The original email was ironically from an anti-phishing training programme, with a link to training on a Moodle webpage. It followed a spate of phishing attempts on Lancaster students, with the aim of teaching students to better protect their own personal data. Despite a disclaimer on the original and genuine anti-phishing email, many students believed that it itself comprised a phishing attempt.
Attached to the email was a text file containing a link to Lancaster’s mailing list service, allowing students to see which mailing lists they are currently part of, as well as the message archives of the emails sent using the list.
Because of the open nature of the email list, massive reply all conversations swiftly took hold, with hundreds of emails sent before the threads were closed. Many of these emails were complaints about people choosing to reply all, while other students took the opportunity to plug their social media pages.
There were multiple mailing lists, which were suspended within half an hour of the sending of the first email. Lancaster’s Information, Systems and Services department (ISS) released the following statement:
“An issue with student research mailing lists relating to phishing training has resulted in students receiving multiple emails. We have taken immediate steps to suspend the lists, so these emails and responses to them should soon stop arriving in inboxes. We’re liaising with the list owners to investigate the cause of the issue, and apologise for the problems this has caused.”
A spokesperson for the university apologised, and denied that the breach could amount to a breach of GDPR regulations, the new European data-protection act that can enforce fines of up to £20 million on offending bodies:
“Students were emailed on Thursday as part of a legitimate research project designed to raise student awareness of the problem of phishing and promote training.”

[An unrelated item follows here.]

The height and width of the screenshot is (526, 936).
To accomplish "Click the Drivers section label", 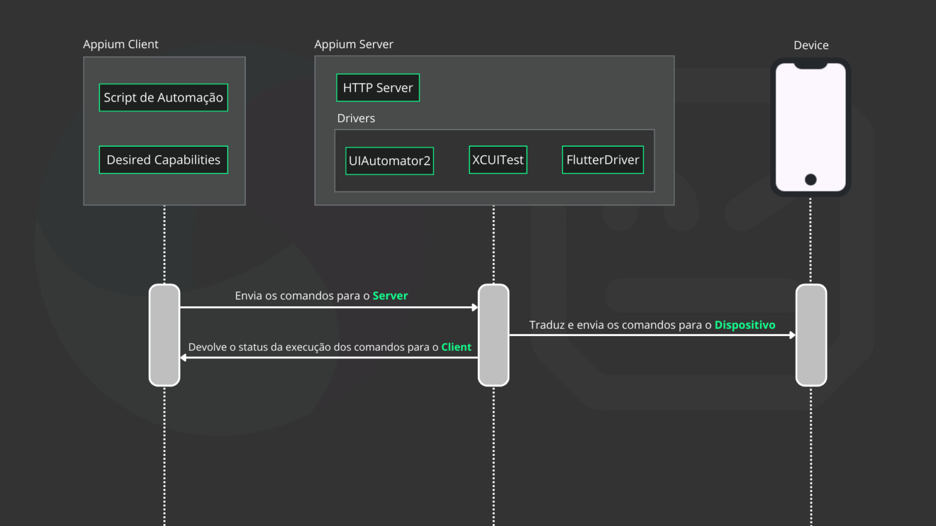I will [356, 118].
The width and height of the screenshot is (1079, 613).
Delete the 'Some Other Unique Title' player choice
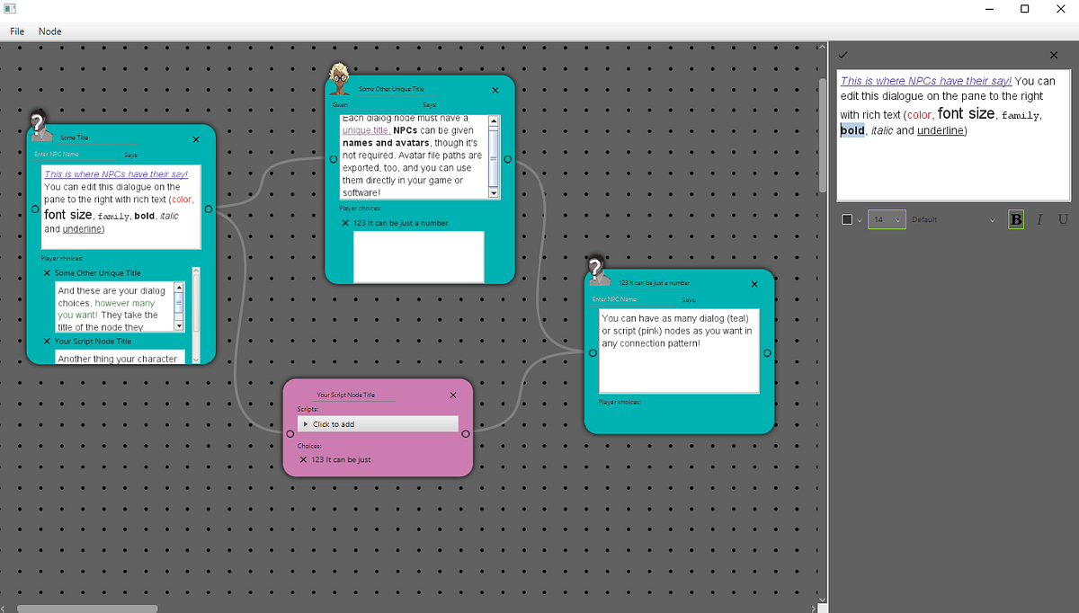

“A technical error resulted in students being able to respond to all recipients of the email. The University’s data protection officer has been made aware of this issue, however as no personal data has been disclosed in the emails we can confirm that there has been no breach of student personal data or the General Data Protection Regulation(GDPR).”
“We took immediate steps to suspend the email once the error was reported and we are investigating the cause. We apologise for the inconvenience this has caused.”